Another central aspect of the study is that the observed recovery occurred because, after the first six years of the fire experiment, the fire was stopped. We have used the analogy of the “hammer effect” to illustrate this point. When successive disturbances continue to affect the forest, its ability to recover decreases. In the experiment, the removal of this factor made room for regeneration.

This condition, however, does not represent the reality of much of the Amazon. Furthermore, this resilience operates within a climate envelope that is being progressively narrowed by global warming. Each new extreme drought and each new major fire reduces the conditions in which this recovery can still occur. For this reason, the study’s main message is not that the forest is “safe”, but that its resilience depends on protection against new disturbances.

It is also important to avoid undue extrapolations. The experiment was carried out in a particularly resilient forest in the Amazon-Cerrado transition and cannot, in isolation, be generalized to the entire Amazon basin, which is made up of forests with different levels of vulnerability and ecological responses.

One of the most relevant findings is that burned and unburned areas are becoming more similar at the edge, for example, which indicates that even apparently intact forests are undergoing degradation processes. This result reinforces the urgency of conservation.

Our study does not invalidate this body of knowledge about the vulnerability of the Amazon rainforest to disturbances. On the contrary, it contributes to qualifying it, showing greater ecological complexity and, at the same time, reaffirming that the resilience observed depends on the conditions in which it is found, in relation to the pressures it has been suffering.

In this sense, the results should not be read as a reason to relativize forest protection policies or reduce attention to climate and ecological risks.

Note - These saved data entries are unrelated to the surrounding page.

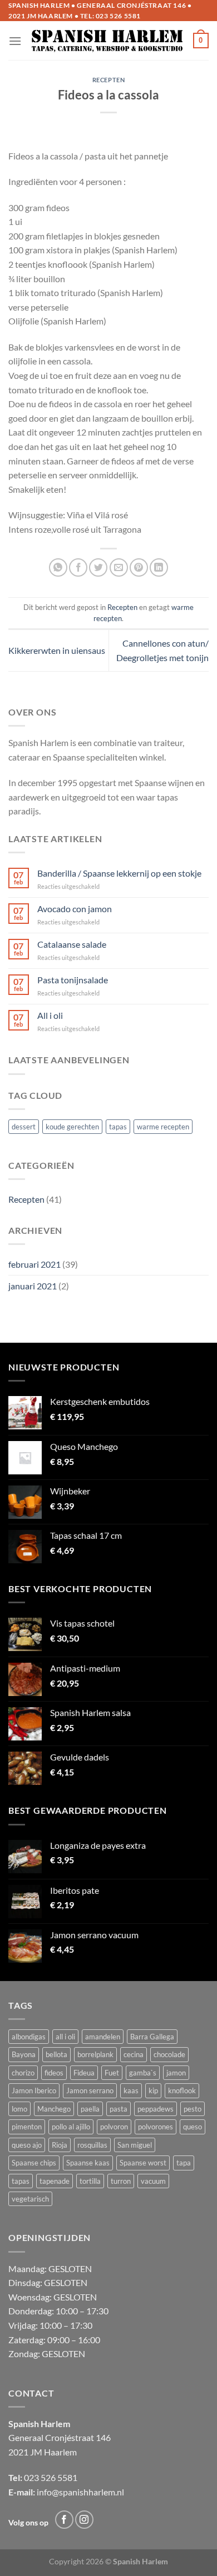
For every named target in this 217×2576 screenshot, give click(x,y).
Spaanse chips (34, 2162)
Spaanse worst (143, 2162)
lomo (19, 2108)
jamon (176, 2072)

Rather, they reinforce the importance of preventing fires, containing degradation, implementing integrated fire management, strengthening protected areas and confronting global warming, which narrows the conditions in which this resilience still operates.

The Amazon may be more resilient than sometimes assumed. This is good news. But resilience is not invulnerability. The study’s central contribution is to show that there is still a window for recovery, provided that the forest has the right time, protection and climatic conditions. This is precisely, without fear of exaggeration, an argument in favor of extending, not reducing, the commitment to its protection.